GraphTemplate	C++ base class for graph construction. Inside `CompileEvent` users call `define_particle_nodes`, `add_node_data_feature`, `add_edge_truth_feature` etc. to assemble the graph tensors that the ML pipeline consumes.
SelectionTemplate	Template for custom cut-based event selections. Provides `dump`/`load` serialisation, `GetMetaData`, `InterpretROOT`, and `Postprocessing` hooks.
MetricTemplate	Template for ML evaluation metrics. Exposes `RunNames` (dict), `Variables` (list), `Postprocessing`, and `InterpretROOT`.
ModelTemplate	C++ base class for GNN model definitions. Users override `forward` to fetch tensors from a `graph_t` object and write predictions back.
OptimizerConfig	Configuration struct for PyTorch optimizers (Adam, SGD, RMSprop, Adagrad, LBFGS) and learning-rate schedulers (StepLR, CyclicLR, ExponentialLR). Passed to `Analysis.AddModel`.
IO	C++ class (inheriting `tools` + `notification`) for reading CERN ROOT n-tuples. Iterable in Python; each iteration yields a `dict` whose keys are `bytes` in the format `b'tree.leaf.leaf'`.
Analysis	Top-level Python pipeline compiler. Chains `AddSamples` / `AddEvent` / `AddGraph` / `AddModel` / `AddSelection` / `AddMetric` registrations and launches the full pipeline with `Start()`.
Meta / MetaLookup	ATLAS dataset metadata (AMI) cache and lookup helpers. `Meta` stores per-dataset fields (DSID, cross-section, generator, …); `MetaLookup` aggregates them and computes luminosity-weighted yields.
Plotting	Python histogram and line-plot wrappers (`TH1F`, `TH2F`, `TLine`, `ROC`) built on `mplhep` and boost-histogram.
Tools	Utility class (file-system, string, hashing, math helpers) used throughout the framework.
pyc	Self-contained C++/CUDA sub-package for HEP-specific PyTorch custom operators: \(\Delta R\), polar/Cartesian transforms, invariant-mass computation, edge/node aggregation, and neutrino reconstruction.

Note

Verified sample statistics — as a sanity check the IO class was run against the dilepton test sample shipped with the repository:

File: test/samples/dilepton/DAOD_TOPQ1.21955717._000001.root
Tree: nominal
Events: 1,098
Total jets (b'nominal.jet_pt.jet_pt'): 8,161
Average jets per event: 7.43 (min 4, max 14)
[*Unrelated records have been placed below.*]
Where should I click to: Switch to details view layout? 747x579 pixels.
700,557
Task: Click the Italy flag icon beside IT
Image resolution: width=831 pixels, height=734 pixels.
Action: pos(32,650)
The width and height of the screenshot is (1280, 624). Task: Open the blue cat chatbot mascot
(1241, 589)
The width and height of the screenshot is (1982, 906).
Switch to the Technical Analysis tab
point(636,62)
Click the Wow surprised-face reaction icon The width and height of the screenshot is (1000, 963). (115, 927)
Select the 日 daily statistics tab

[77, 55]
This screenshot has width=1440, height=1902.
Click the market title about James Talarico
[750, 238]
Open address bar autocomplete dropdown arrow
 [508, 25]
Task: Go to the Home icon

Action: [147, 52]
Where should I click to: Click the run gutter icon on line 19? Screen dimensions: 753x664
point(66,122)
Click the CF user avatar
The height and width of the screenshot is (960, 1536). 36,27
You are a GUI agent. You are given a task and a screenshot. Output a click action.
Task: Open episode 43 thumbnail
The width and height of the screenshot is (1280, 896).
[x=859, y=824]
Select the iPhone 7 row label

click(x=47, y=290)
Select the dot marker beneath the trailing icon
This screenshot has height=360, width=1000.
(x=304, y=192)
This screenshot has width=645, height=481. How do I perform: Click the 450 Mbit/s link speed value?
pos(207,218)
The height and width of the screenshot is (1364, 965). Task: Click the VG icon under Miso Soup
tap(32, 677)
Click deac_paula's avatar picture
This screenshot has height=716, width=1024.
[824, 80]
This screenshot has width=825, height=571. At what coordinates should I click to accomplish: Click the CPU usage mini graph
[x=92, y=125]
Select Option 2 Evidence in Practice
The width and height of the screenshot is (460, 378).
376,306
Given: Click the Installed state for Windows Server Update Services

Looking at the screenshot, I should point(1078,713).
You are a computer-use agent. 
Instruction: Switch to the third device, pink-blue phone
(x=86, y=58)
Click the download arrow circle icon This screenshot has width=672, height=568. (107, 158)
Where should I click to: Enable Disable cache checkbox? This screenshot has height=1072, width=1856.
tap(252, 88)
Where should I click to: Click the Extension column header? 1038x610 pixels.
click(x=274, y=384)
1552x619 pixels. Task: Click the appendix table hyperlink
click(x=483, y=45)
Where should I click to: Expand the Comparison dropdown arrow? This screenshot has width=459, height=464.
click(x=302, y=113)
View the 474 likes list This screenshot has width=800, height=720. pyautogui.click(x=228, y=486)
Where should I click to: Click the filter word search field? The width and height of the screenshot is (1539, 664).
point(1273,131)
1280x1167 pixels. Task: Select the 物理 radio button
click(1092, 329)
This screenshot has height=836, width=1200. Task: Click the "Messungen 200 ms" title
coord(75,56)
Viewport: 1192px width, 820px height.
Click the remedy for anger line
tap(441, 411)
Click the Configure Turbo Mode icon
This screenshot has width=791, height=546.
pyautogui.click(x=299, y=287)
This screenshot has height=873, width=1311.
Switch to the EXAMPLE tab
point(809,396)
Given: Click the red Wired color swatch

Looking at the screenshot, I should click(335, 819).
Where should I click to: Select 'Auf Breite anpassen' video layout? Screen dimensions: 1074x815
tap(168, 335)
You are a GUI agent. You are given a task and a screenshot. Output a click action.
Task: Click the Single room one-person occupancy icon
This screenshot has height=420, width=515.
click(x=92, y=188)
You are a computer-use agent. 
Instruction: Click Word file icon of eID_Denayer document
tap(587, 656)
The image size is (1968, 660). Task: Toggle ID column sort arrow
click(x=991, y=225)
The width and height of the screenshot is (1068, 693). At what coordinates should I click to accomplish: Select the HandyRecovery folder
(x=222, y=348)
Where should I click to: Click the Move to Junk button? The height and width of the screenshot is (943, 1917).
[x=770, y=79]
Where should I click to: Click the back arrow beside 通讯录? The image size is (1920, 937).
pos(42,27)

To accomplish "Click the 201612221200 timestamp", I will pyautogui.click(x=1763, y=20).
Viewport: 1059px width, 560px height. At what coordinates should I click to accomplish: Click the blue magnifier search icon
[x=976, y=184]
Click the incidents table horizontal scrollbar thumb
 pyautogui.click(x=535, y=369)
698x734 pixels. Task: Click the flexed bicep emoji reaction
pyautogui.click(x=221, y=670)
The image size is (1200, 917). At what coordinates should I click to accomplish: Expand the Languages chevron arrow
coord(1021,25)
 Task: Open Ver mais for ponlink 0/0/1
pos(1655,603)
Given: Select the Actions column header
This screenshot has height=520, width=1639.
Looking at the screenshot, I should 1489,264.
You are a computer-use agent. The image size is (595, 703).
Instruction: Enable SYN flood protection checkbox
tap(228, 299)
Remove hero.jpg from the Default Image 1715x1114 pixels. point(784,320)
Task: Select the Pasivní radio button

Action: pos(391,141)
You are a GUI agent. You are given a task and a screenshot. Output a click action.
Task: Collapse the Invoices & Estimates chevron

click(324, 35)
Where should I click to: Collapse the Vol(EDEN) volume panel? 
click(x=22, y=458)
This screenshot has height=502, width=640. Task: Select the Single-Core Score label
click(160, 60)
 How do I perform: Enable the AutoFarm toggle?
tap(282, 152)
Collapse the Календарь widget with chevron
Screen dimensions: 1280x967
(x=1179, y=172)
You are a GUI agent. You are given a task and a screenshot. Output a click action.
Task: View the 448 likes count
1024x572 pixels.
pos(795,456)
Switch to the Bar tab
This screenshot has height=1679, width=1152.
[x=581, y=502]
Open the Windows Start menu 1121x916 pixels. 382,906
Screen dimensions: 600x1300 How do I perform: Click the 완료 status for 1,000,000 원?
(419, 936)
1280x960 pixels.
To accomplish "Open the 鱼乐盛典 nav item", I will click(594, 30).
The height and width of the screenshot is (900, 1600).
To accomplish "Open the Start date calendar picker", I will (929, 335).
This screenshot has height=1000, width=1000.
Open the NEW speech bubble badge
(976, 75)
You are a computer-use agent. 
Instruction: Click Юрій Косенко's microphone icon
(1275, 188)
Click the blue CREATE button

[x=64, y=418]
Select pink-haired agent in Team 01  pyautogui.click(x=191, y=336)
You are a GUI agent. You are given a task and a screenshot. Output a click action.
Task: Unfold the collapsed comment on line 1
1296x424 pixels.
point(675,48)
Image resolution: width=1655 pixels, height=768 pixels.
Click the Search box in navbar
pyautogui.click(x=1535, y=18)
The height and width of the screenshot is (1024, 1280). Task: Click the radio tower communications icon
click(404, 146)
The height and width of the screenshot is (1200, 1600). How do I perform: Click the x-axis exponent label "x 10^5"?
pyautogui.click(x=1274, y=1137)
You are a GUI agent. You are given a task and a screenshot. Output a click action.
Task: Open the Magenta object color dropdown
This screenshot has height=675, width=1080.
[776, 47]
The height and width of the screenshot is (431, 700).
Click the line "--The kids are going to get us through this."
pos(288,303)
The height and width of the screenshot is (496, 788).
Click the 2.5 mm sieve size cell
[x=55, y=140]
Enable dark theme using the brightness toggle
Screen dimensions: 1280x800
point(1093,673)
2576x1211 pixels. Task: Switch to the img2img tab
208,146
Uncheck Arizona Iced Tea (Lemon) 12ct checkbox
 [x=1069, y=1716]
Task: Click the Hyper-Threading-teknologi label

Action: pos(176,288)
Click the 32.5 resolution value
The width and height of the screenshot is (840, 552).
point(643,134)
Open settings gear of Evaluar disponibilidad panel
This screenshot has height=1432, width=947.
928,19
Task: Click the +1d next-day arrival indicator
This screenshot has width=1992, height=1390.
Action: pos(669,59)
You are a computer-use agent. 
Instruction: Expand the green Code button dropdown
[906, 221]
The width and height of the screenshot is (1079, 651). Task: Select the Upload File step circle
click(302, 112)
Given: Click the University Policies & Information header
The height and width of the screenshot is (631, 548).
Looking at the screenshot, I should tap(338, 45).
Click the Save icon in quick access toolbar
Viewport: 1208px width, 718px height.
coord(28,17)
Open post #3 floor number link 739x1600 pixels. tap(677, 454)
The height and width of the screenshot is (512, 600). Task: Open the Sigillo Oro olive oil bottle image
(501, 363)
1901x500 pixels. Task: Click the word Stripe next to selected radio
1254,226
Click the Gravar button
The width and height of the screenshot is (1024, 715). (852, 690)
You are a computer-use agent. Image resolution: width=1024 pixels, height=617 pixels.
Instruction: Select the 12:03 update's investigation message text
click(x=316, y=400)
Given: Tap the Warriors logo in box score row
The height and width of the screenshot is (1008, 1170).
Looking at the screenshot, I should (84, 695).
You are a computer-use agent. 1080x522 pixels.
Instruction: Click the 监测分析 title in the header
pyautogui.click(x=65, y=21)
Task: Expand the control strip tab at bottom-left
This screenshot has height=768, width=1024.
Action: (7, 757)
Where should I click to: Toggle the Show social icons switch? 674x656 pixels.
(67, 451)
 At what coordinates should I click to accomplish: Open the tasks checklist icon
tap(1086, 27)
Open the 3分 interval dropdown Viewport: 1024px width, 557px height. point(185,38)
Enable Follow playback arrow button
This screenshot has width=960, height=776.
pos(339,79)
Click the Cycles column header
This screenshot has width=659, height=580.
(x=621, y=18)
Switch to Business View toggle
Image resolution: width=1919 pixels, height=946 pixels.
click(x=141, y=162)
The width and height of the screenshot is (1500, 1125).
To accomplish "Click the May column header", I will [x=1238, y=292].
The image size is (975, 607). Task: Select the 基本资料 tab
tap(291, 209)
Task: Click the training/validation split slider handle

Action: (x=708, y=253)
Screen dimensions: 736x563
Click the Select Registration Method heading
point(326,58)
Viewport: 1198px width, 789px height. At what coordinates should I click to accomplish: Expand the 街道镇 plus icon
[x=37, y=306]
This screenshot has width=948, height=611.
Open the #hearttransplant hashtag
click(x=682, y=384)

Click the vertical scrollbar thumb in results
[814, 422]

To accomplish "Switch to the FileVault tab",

This result was obtained by iterating the IO class over the file and summing len(entry[b'nominal.jet_pt.jet_pt']) across all events.

See Quick Start for a step-by-step walkthrough with code examples.

Languages and Technologies

C++20 — core engine, modules, CUDA wrappers.
Cython — Python/C++ bridge with minimal overhead.
CUDA — GPU kernels for physics computations.
LibTorch — tensor operations inside CUDA kernels.
Doxygen + Breathe + Sphinx — documentation pipeline.